# How to re-order radio favourites



## 3V Pilot (Sep 15, 2017)

When I first set my favorite radio stations I didn't do them in frequency order and it bugged me but I just left it alone. With the newest firmware update all my presets actually flip-flopped from the order I had become familiar with and then it REALLY bugged me. Being the guy who likes everything in order this just would not work. I had 12 preset stations and no way I could remember them all so here is my quick fix:

1. Take a quick cell phone pic of all pre-sets
2. Delete all of them (press and hold until you see the "x"......this will not work in full screen mode)
3. Start with the highest frequency first and favorite them again in order
4. Now, they are all in order, right to left, lowest freq to highest
5. Life is all better now and the universe is happy!


----------



## Rich M (Jul 28, 2017)

Great minds think alike  though I went for the more traditional writing down instead of cell phone pic. The audio controls definitely need to be a bit easier to use.

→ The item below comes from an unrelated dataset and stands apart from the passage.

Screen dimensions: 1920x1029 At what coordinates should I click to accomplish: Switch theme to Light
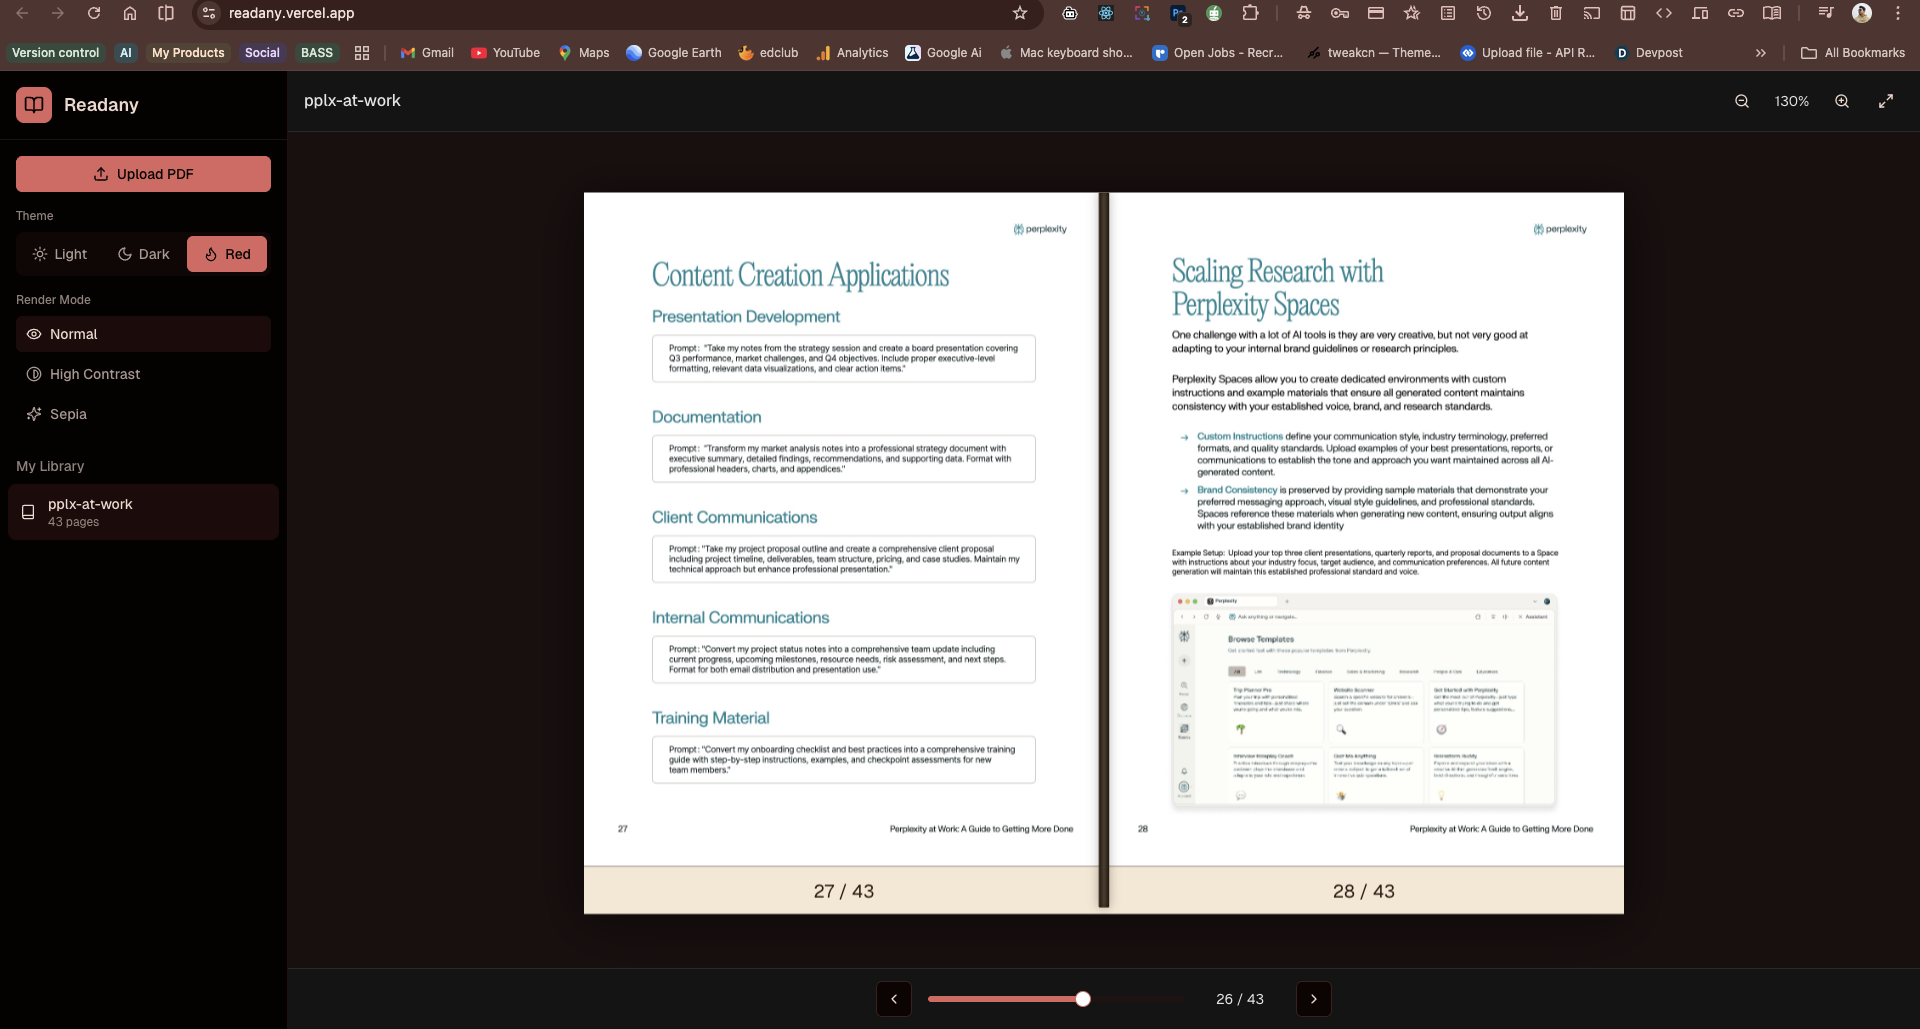60,254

https://teslaownersonline.com/threa...ng-from-your-model-3.6056/page-10#post-112374


----------



## skygraff (Jun 2, 2017)

Not to burst a supremely ordered bubble, but, unfortunately, the software has a tendency to reorder them, on its own, from highest to lowest. Happens with resets, updates, and just randomly for me.

If that’s been fixed, I’m very happy!

By the way, you can reorder them by unfavoriting the and refavoriting them one at a time starting with the one you want to end up furthest to the right (in other words you don’t have to delete them all and start over). I gave up on that exercise the third time they reordered themselves.


----------



## 3V Pilot (Sep 15, 2017)

Rich M said:


> Great minds think alike  though I went for the more traditional writing down instead of cell phone pic. The audio controls definitely need to be a bit easier to use.
> View attachment 12983
> https://teslaownersonline.com/threa...ng-from-your-model-3.6056/page-10#post-112374


Ya know, I figured that somebody already posted this info but I couldn't find it with a search and thought it might help someone if it had a thread. Not that it's hard to figure out how to do it but I know too many people who are, lets say, "Technologically Challenged".....


----------



## Beagle (May 10, 2018)

The thing that bugs us is that the car generally, not always, decides to wake up with a random station, not the one it went to sleep with. As a car for a married couple it isn't supposed to do this.


----------